Meanwhile Crawford was dining every evening with her at the great club table, telling her of the day’s sport, and how a black bear had come splashing across the shallows within a few rods of where he stood fishing, and how the deer had increased, and were even nibbling the succulent green stalks in the kitchen garden after nightfall.

During the day she found herself looking forward to his return and his jolly, spirited stories, always gay and humorous, and never tiresome, technical, nor conceited, although for three years he had held the club cup for the best fish taken on Sagamore water.

She took sun-baths in her hammock; she read novels; she spent hours in reverie, blue eyes skyward, arms under her head, swayed in her hammock by the delicious winds of a perfect June.

All her composure and common-sense had returned. She began to experience a certain feeling of responsibility for Crawford—a feeling almost maternal.

“He’s so amusingly shy about speaking,” she told Miss Garcide; “I suppose he’s anxious and bashful.
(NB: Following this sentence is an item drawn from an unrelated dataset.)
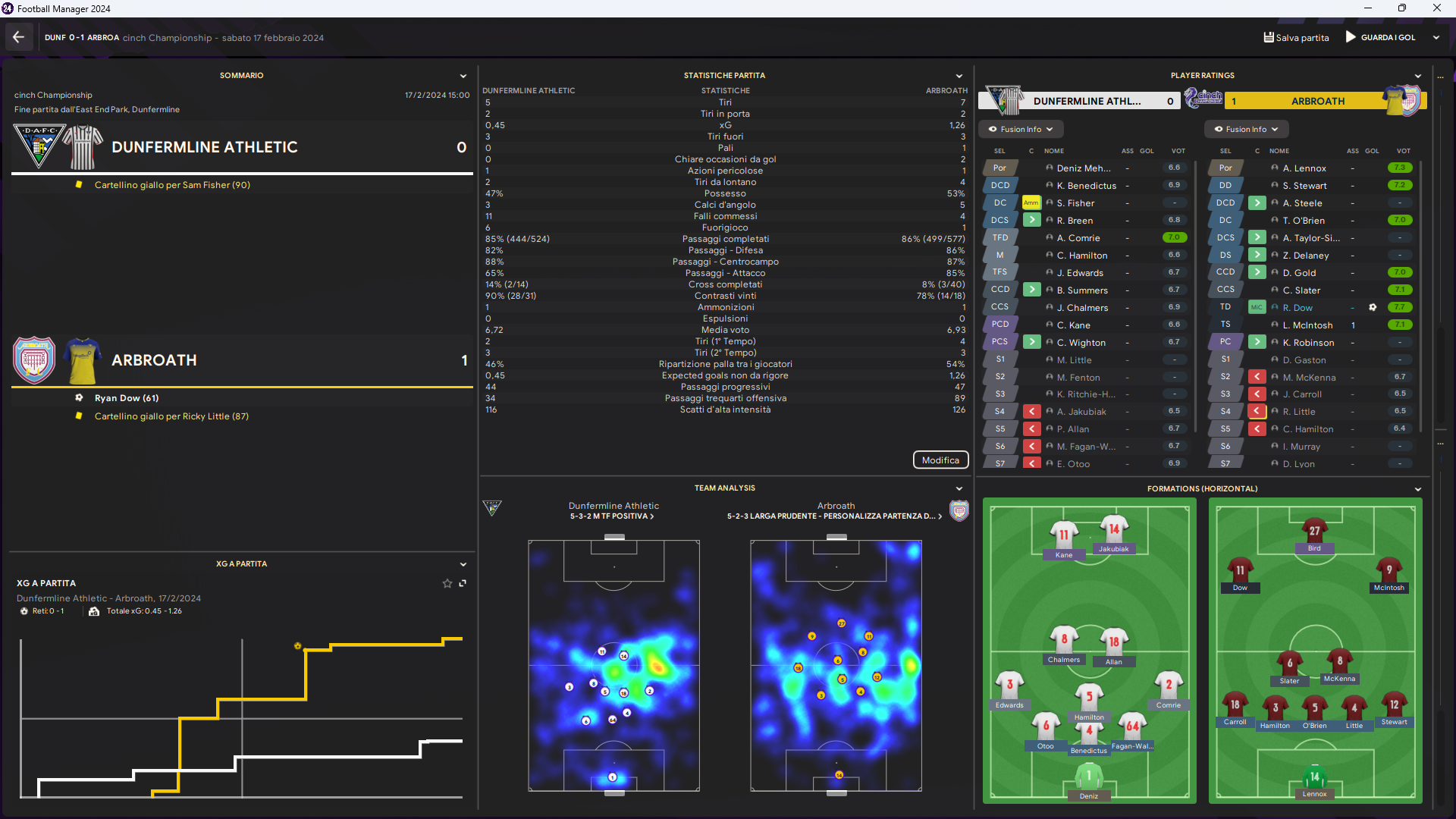Click the Dunfermline Athletic crest in Team Analysis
I think I’ll tell him that it is all arranged. Besides, I promised Mr. Garcide to speak. I don’t see why I don’t; I’m not a bit embarrassed.”

But the days went shining by, and a new week dawned, and Miss Castle had not taken pity upon her tongue-tied lover.

“Oh, this is simply dreadful,” she argued with herself. “Besides, I want to know how soon the man expects to marry me. I’ve a few things to purchase, thank you, and if he thinks a trousseau is thrown together in a day, he’s a—a man!”

That evening she determined to fulfil her promise to Garcide as scrupulously as she kept all her promises.

She wore white at dinner, with a great bunch of wild iris that Crawford had brought her. Towards the end of the dinner she began to be frightened, but it was the instinct of the Castles to fight fear and overcome it.

“I’m going to walk down to the little foot-bridge,” she said, steadily, examining the coffee in her tiny cup; “and if you will stroll down with your pipe, I … I will tell you something.”